* **Action item**: After locating the line that contains "Task: Click the", quote it and all lines after it through the end of the entries, and nothing more. Pictures stay out.

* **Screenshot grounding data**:
=== Begin Enclosure ===

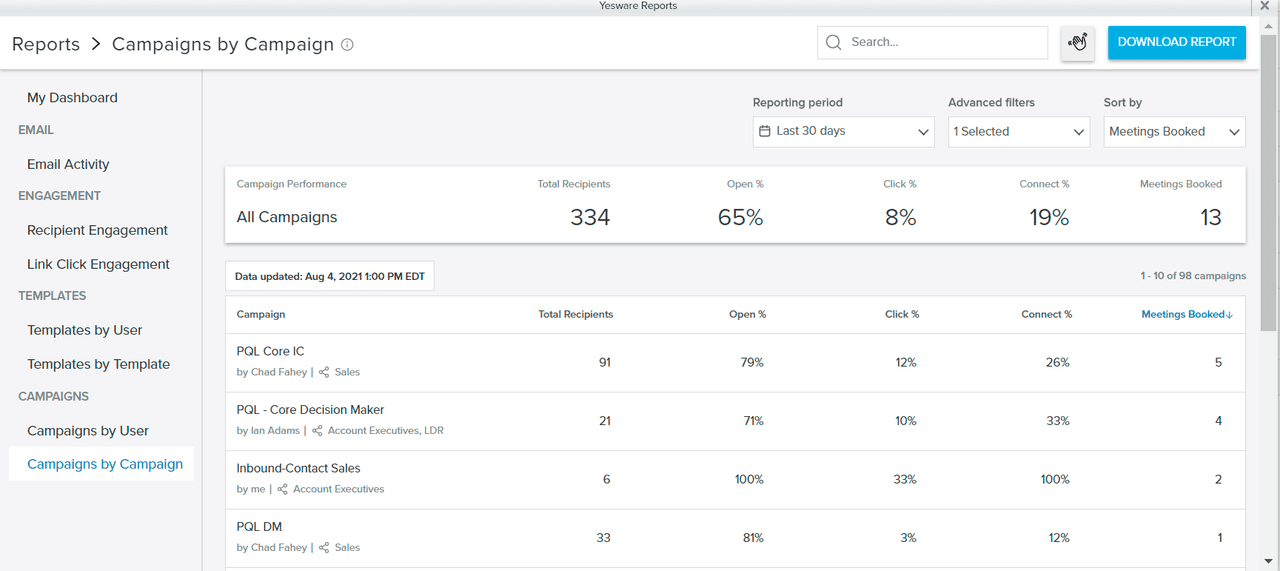The width and height of the screenshot is (1280, 571).
Task: Click share icon next to Sales under PQL Core IC
Action: click(x=324, y=372)
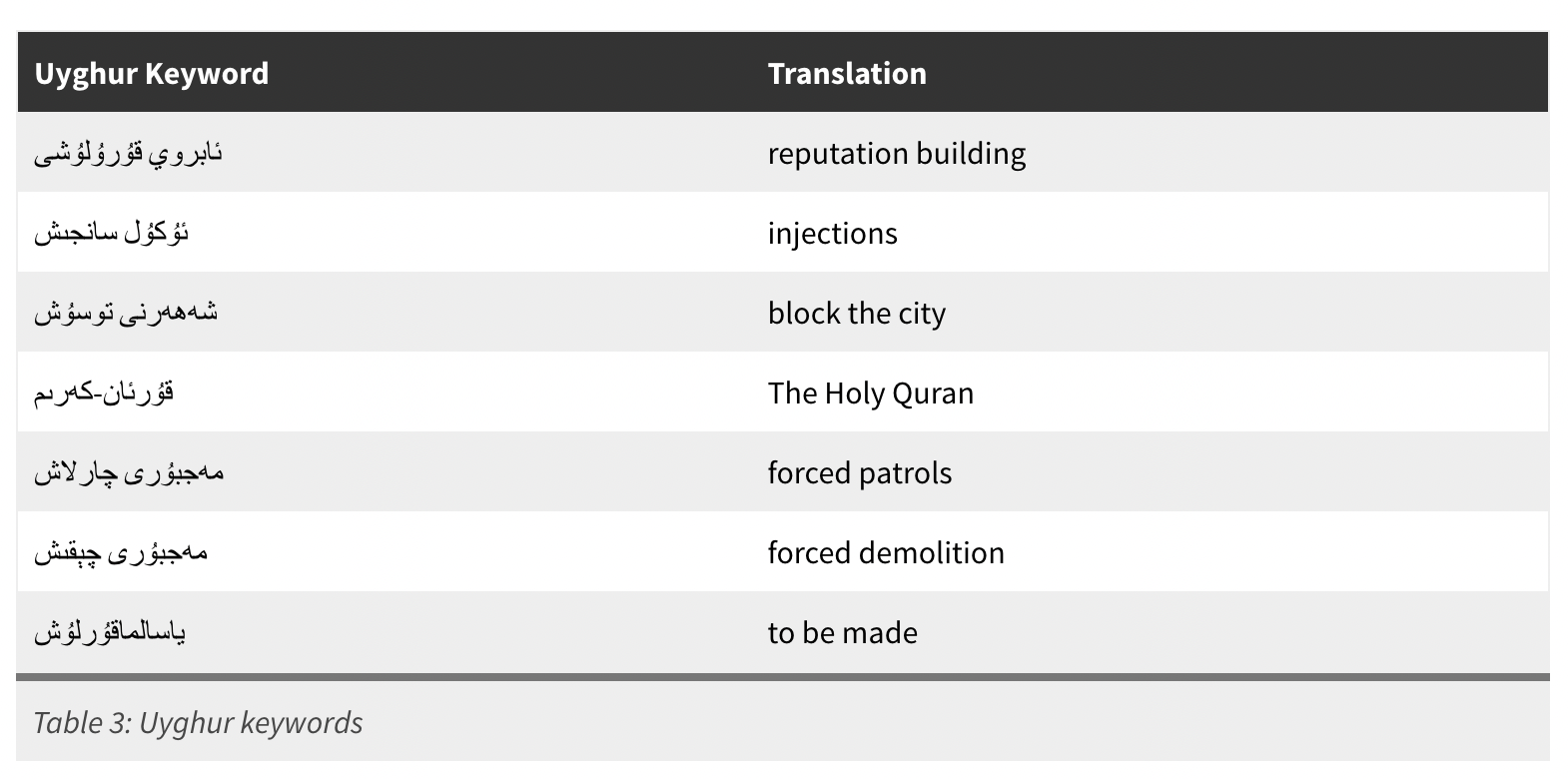Click the Uyghur keyword for 'reputation building'
The height and width of the screenshot is (779, 1568).
pyautogui.click(x=128, y=153)
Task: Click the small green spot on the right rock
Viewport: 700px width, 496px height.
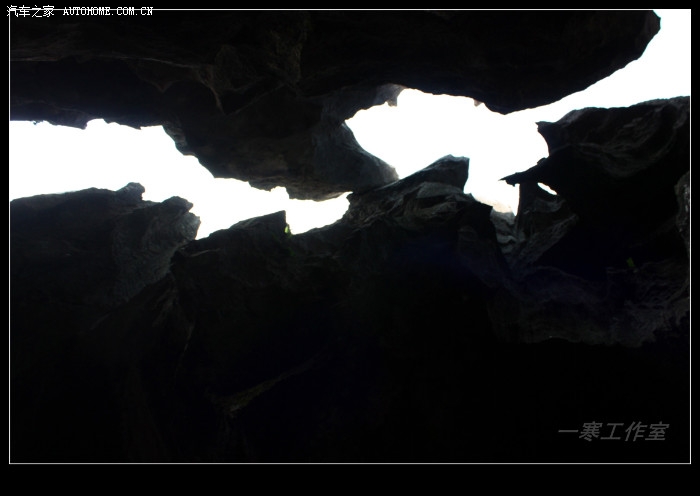Action: click(x=631, y=264)
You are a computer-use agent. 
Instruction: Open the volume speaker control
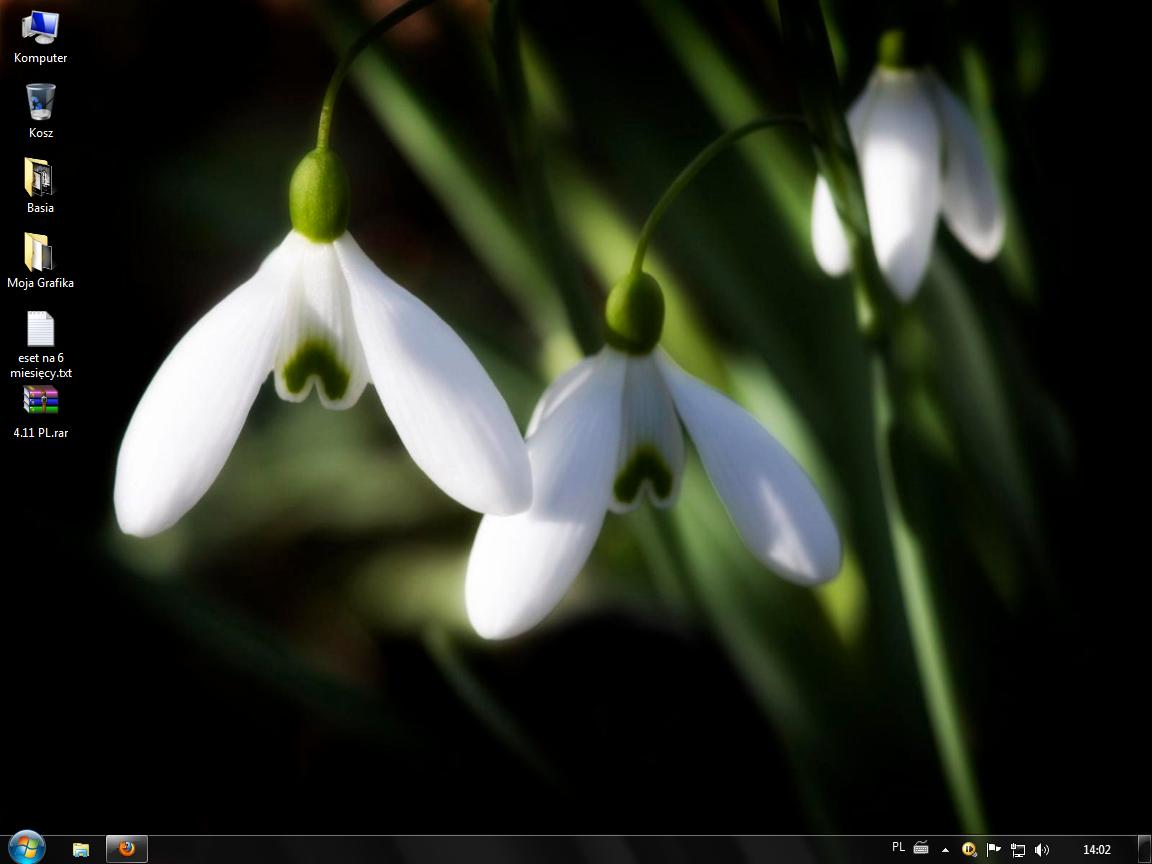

=== End Enclosure ===

* **Answer to this exercise**:
Task: Click the small green spot on the right rock
Viewport: 700px width, 496px height.
Action: click(x=631, y=264)
You are a computer-use agent. 
Instruction: Open the volume speaker control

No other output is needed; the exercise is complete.